На следующий день подзывает меня к себе командир после построения. А осенью ранней дело было – вокруг красота такая, запахи вот эти вот ноздри щекочут, чайки ещё белее кажутся… Один я, короче, весь пейзаж порчу.

– Стас! – кричит командир заму. – Тоже подойди!

– Два замполита на корабле, – начинает командир, – а воспитательную работу среди офицера опять я провожу!

– Что он натворил, б? – интересуется замполит.

– Стой и учись, как надо психологическую помощь офицерам оказывать! Эдуард?

– Да, тащ командир.

– Рассказывай.

– О чём, тащ командир?

– Отчего ты ходишь смурной, как удод по болотам, а? Ну тошно смотреть же уже…

– Не знаю, тащ командир, тоска какая-то.

– Сосёт?

– Если бы! Грызёт в основном и давит!

– Болит что?

– Никак нет.

– Дома всё ли в порядке?

– Всё в порядке!

– То есть вселенская тоска?

– Она самая – вообще без причин!

– Да заебал ты, б! – вступает замполит, но командир его прерывает жестом руки.

– Слушай, Эдуард, есть способ один – поможет сто процентов. Принимаешь внутрь кружку абсента и идёшь на танцы.

– Танцевать, что ли?

– Дурак, что ли? Мужики не танцуют! Придёшь на танцы, выберешь место поярче, ну там под лампочкой какой или стробоскопом, станешь в задумчивую позу, руки, как Лермонтов, на груди скрестишь и будешь смотреть на всех свысока. Умеешь, как Лермонтов-то?

– Умею.

– Покажи.

– Не, ты как Чаадаев стоишь, а надо вот так, – командир показывает как. – Повтори.
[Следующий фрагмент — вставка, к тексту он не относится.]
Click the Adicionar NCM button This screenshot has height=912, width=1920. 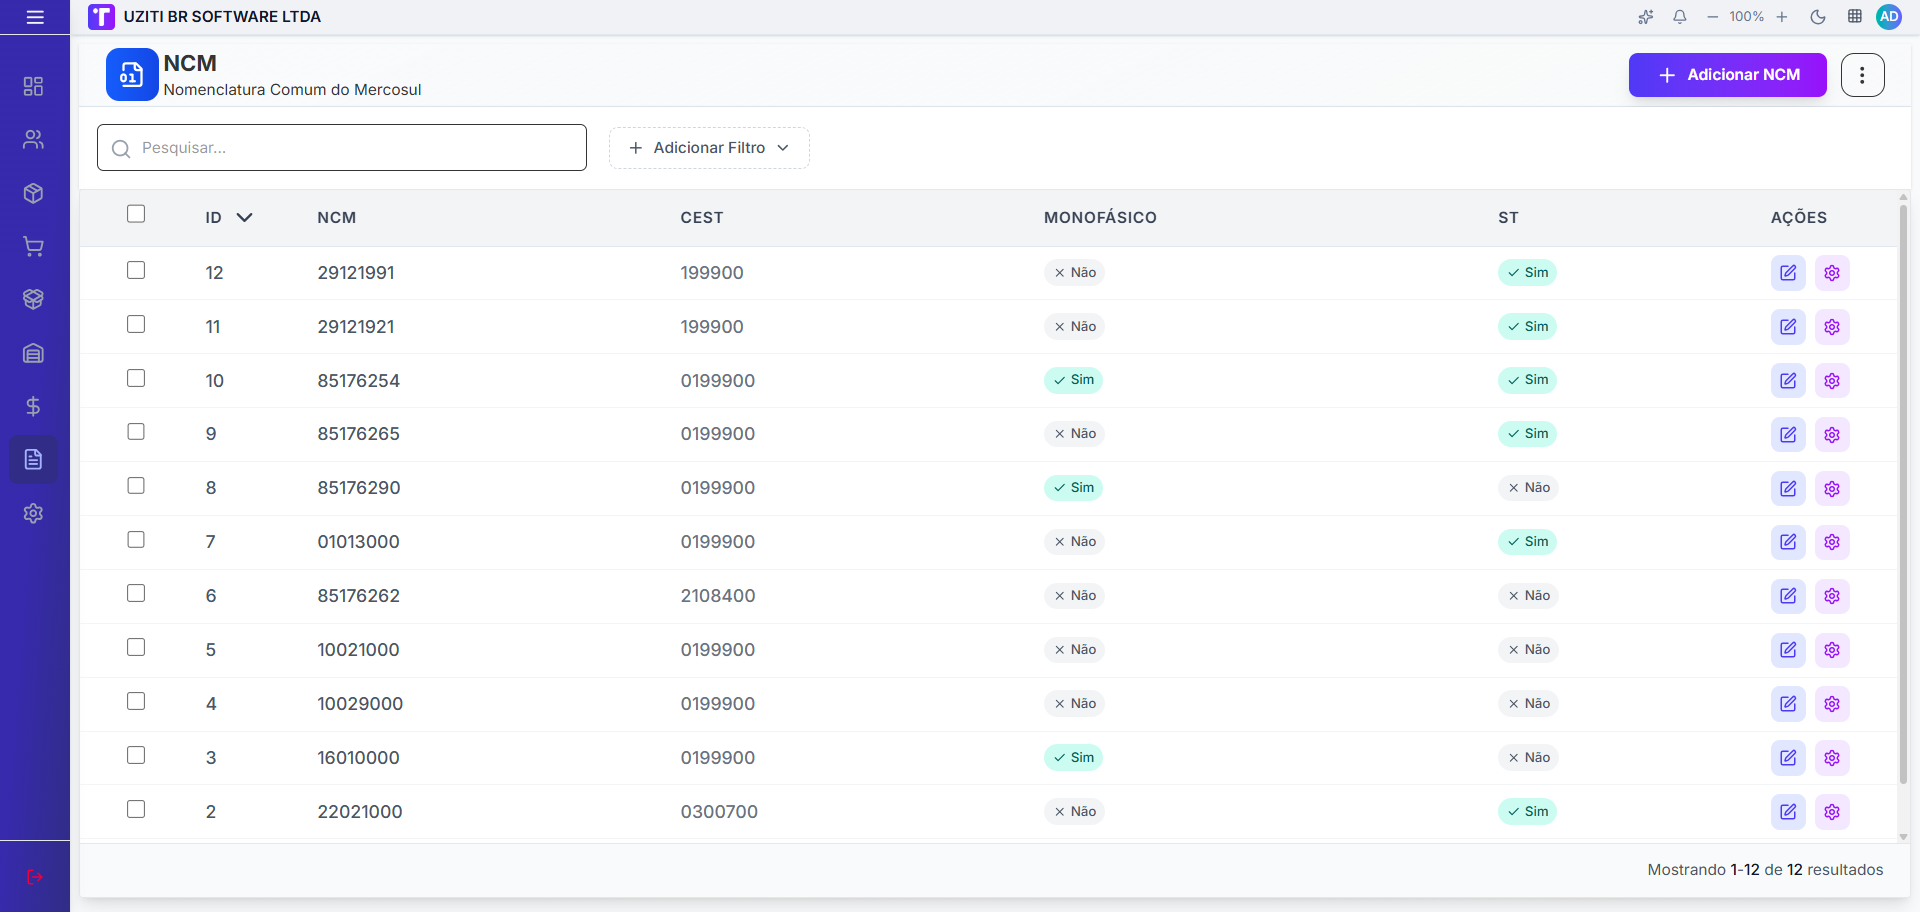[x=1727, y=75]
Нормально, потренируешься и после обеда мне предъявишь на зачёт. Так вот стоишь ты под лампой с абсентом и тоской внутри и смотришь вокруг с небрежной улыбкой на рту, а вокруг, мать моя женщина, ты посмотри что творится-то! Те вон пьяные в стельку и лыка не вяжут, а готовы подраться вон из-за той самки, у которой трое детей и варикозное расширение вен на ногах даже сквозь колготки проступает; те слишком вульгарно накрашены; те танцуют, как Буратино без ног, а неумело притворяются, что умеют; те вон одеты, как шлюхи, а делают вид, что английские королевы; та вон рыдает в углу навзрыд и тушь по щекам, а рыдает вон из-за того свина, а он же смотри какой неприятный, и усики эти – ну как из-за такого можно рыдать? А у этой, смотри, жопа шире моих плеч, а она ей крутит так, что стаканы за соседними столикам от воздушного фронта шатаются! И это ты ещё в тёмные углы не заглядывал! А ты один такой стоишь посреди этого позора рода человеческого. Лермонтов. И улыбаешься презрительно. Покажи, как презрительно улыбаются. Не саркастично, я сказал, а презрительно. Ну вот, другое дело.
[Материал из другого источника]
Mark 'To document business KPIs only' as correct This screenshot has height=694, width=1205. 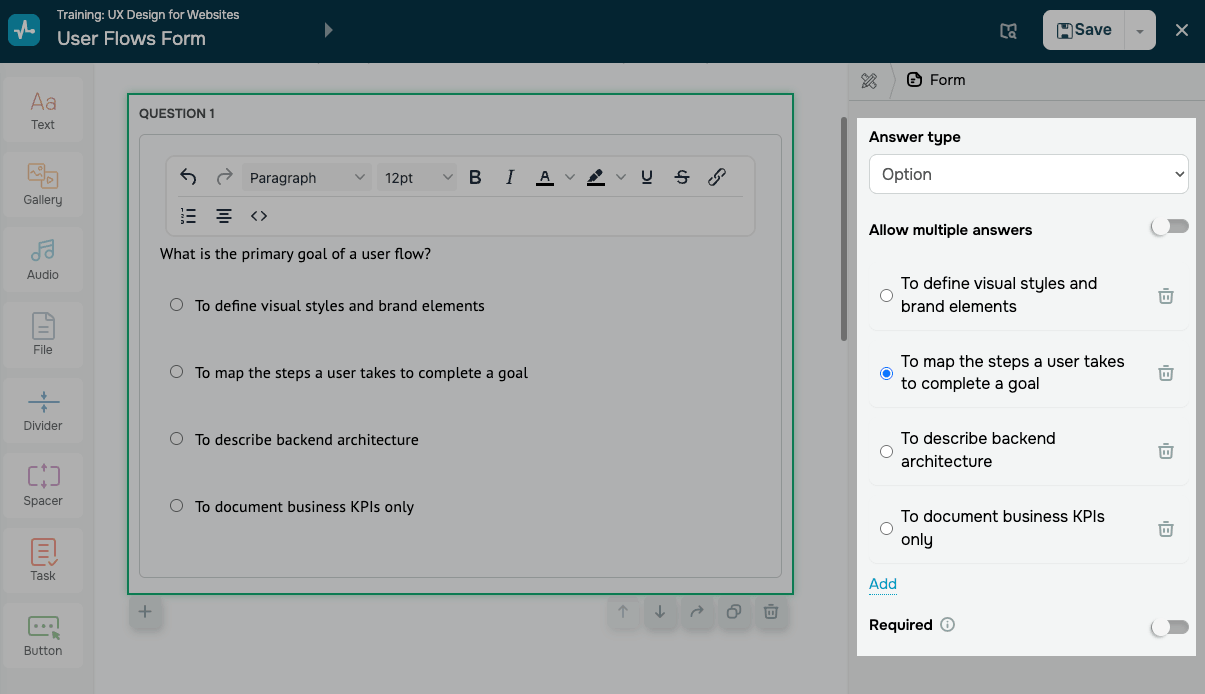click(x=886, y=528)

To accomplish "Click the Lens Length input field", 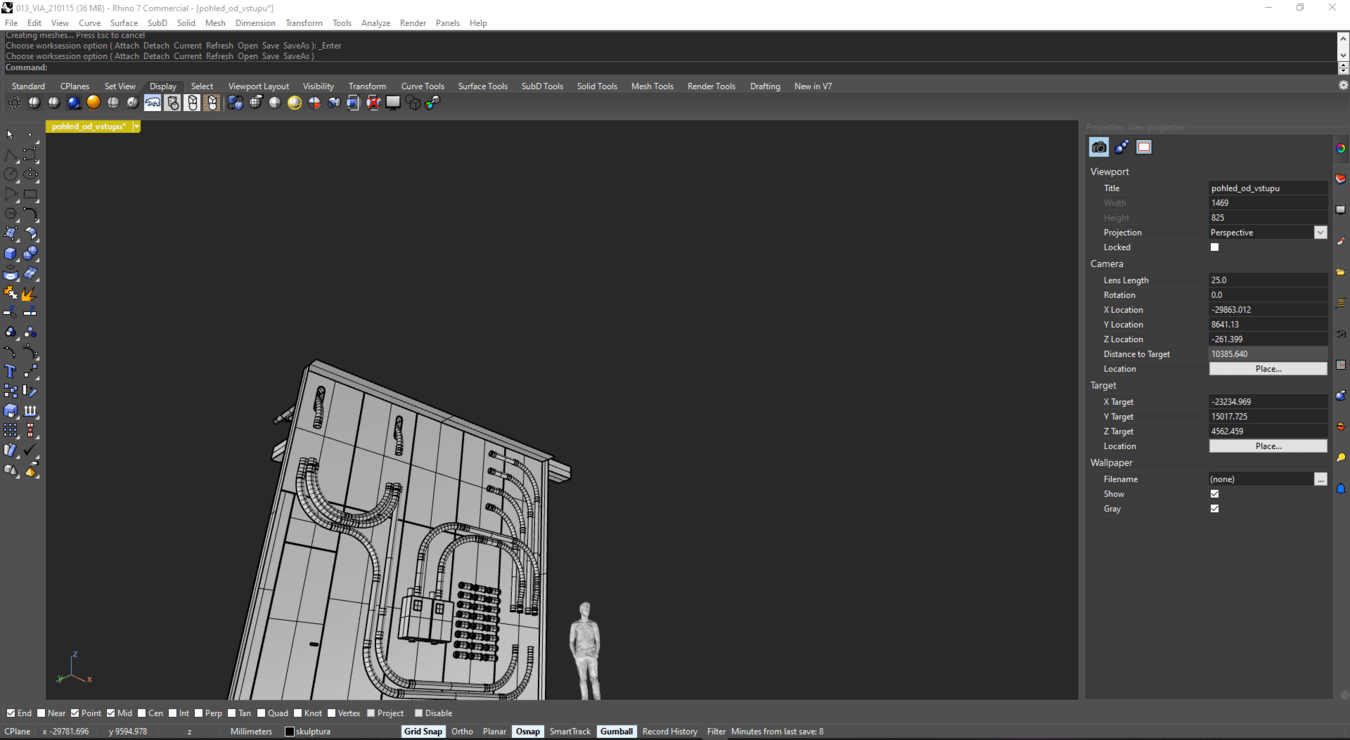I will 1267,280.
И пока он всё это рассказывает, он же руками жестикулирует активно, то на кучку минёров покажет, то на группу механиков, то на помощника. И у всех, конечно, такой дикий непонятный вид от этого образуется, все думают, что это происходит такое за представление с таким странным составом актёров, и главное, как от всего этого теперь укрыться. И поговорить-то сразу находится о чём: все сразу начинают выдумывать отмазки непонятно от чего, но не зря же командир в них рукой тычет и вон как говорит активно – с этим надо что-то делать же срочно.
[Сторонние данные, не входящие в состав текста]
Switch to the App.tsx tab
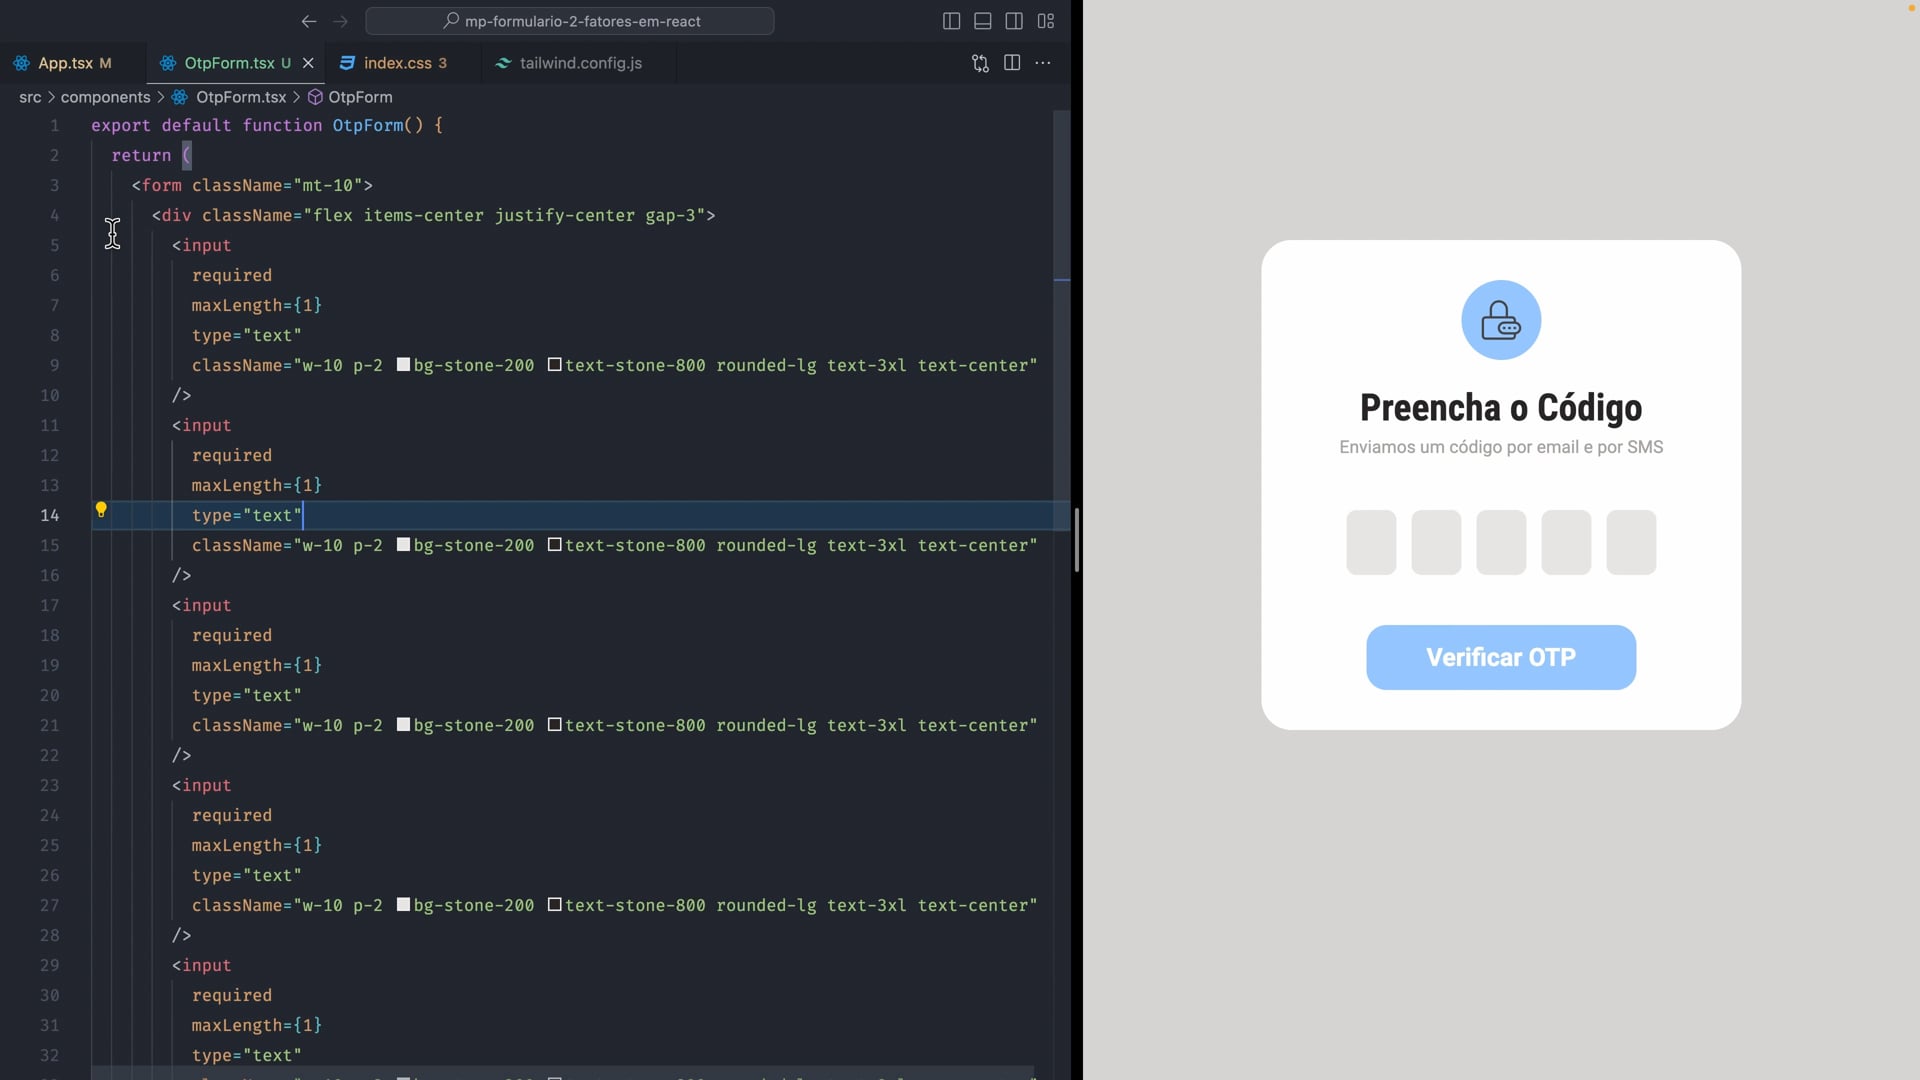 [65, 63]
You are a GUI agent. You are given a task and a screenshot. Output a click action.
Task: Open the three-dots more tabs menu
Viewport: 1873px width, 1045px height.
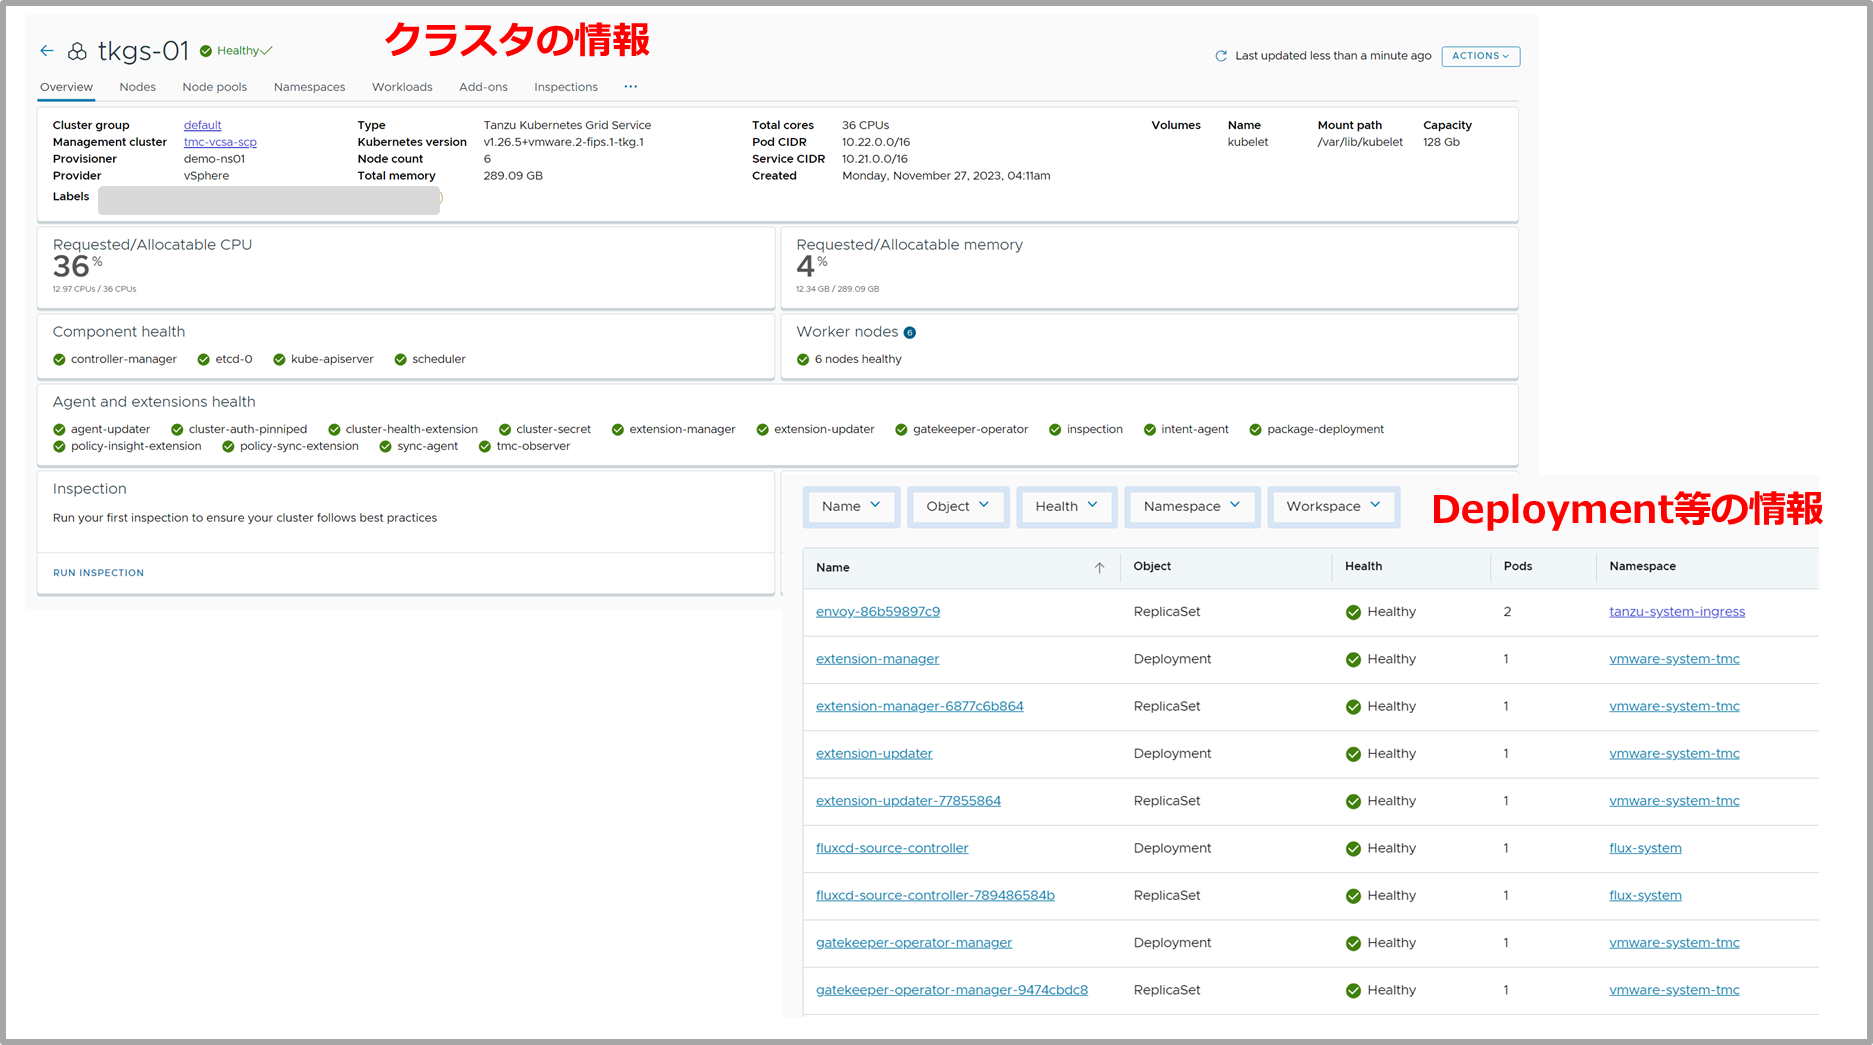click(x=630, y=87)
– И что, – спрашиваю, – поможет?

– Тебе – не знаю, а мне точно поможет! Ты же после всего этого напьёшься обязательно и на службу завтра не явишься, а послезавтра, когда явишься, то будешь уже чувствовать себя виноватым, и мне не надо будет проявлять к тебе сочувствие, а надо будет что? Правильно – ебать тебя за наглый прогул, что для меня намного легче, и траты душевных сил не требует! Молодец я? Тонко?

– Так точно!

– Ну, ступай тогда. Ступай, я сказал, а не бреди, как верблюд по пустыне! Резину мне на палубе когтями поцарапаешь!

– И что это было сейчас? – спросил механик, когда я примкнул к своей стае.

– Психологическая помощь. Практически отцовская.

– Помогло?

– Послезавтра и узнаем.

– Борисыч эвкалипта заварил – вечером сауну по-взрослому устраиваем. Ты в деле?

– Да.

– А чего командир тебе посоветовал?

– Абсенту выпить и на танцы сходить.

– Так что, нам турбинного масла в шило добавить? Потанцевать-то мы можем, конечно, да.